Goodbye 2016.
Life taught me the most this year. I lost my sister, my faith in many friends,
recognised my real friends and foes, witnessed unexpected demise of people who
were there with us and became a part of past in no time. I learnt the way to
stand stronger in composing my crumbled self back, and how to muster my courage
to withstand the toughest circumstances, and show to people that I am just
normal, to smile in front of the camera and cry when I was back in the darkness
of my room, in the solitude, missing my sister.
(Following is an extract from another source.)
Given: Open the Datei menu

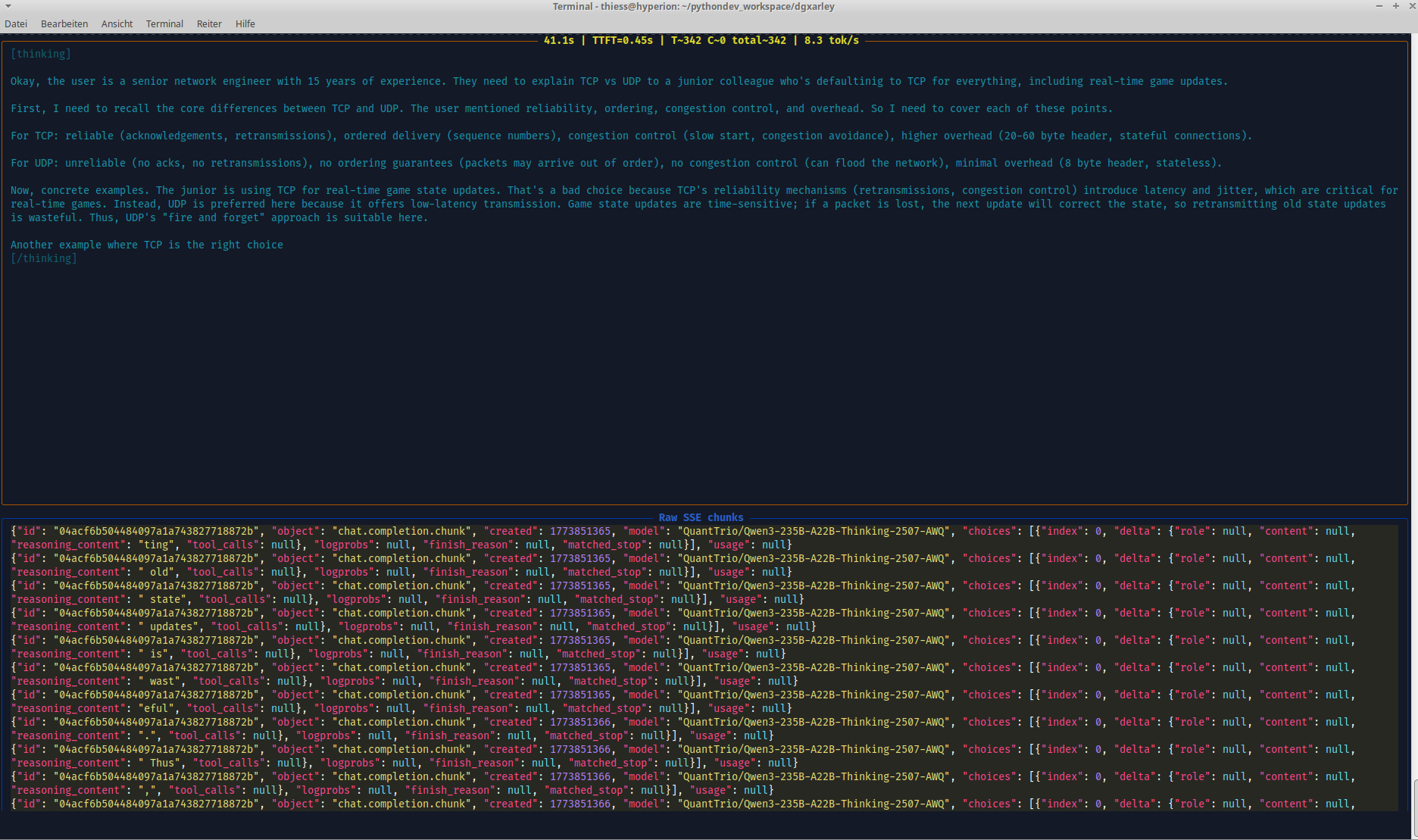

But nonetheless, I am thankful
to Allah for showering countless blessings on me, and putting me in this trial
of time...I pray to have a more blessed year 2017, and years ever after...
My brother Immu (Imran Abbas) posted the above on his Facebook
wall on the evening of 31st December 2016. It moved me. Not because Immu was my
brother, but because what he was expressing was the truth that many feel, but
are rather too anxious to admit. I would have flown out to wherever he was and given him
a hug, but since that was not plausible for the moment, I messaged him – I know bro. Loss does that to us; makes us
relook at everything in life. When I see people around me dunked in their ego,
I wonder ke ek din hum sab ko jaana hai (we all have to die one day), then why
this arrogance. The least we can do is love everyone around us. We can do for
them what we wanted them to do for us. There is such strength in giving that
it’s actually indescribable. And I love you for that one quality you have: to make
people feel loved, and this, those who have only been hurt deeply can
understand. So yes, what is lost cannot be replaced, but we can make someone
else happy by being us. Api will be proud of you wherever she is, as we are proud
of you right now, and right here on earth.
After I had messaged Immu
those words, I thought to myself that indeed life is so frickin ephemeral. What
we take for granted can be taken from us in a blink, and yet, we fool ourselves
into thinking that we are indispensible. Barely had I recovered from the
resonance of Immu’s words when my eyes fell upon a video of a song he had sung (link
included below). As I watched that song, I was unable to contain my tears.
That is when I figured our life science, be it of Immu, or
Ali, or Danyal, or me – that when we feel, we feel all that we feel most
deeply, passionately and intensely, or not at all.
So, for that fleeting flash, the pride of seeing my
brother doing so much, and most humbly, of knowing that I was not around him to
be his support when he was going through the lows of life brought me to tears,
and yet I knew that he knew that I was with him in deed and thought even if I
was not able to be there next to him in person.
That is when I also figured that our job here on earth is
not to judge. Our job here on earth is not to figure out if someone deserves
something. Our job here on earth is to lift the fallen, to restore the broken,
and to heal the hurting.
Imran, Ali, Danyal and I; we each live with this thread
uniting us, and will do so until we each exist.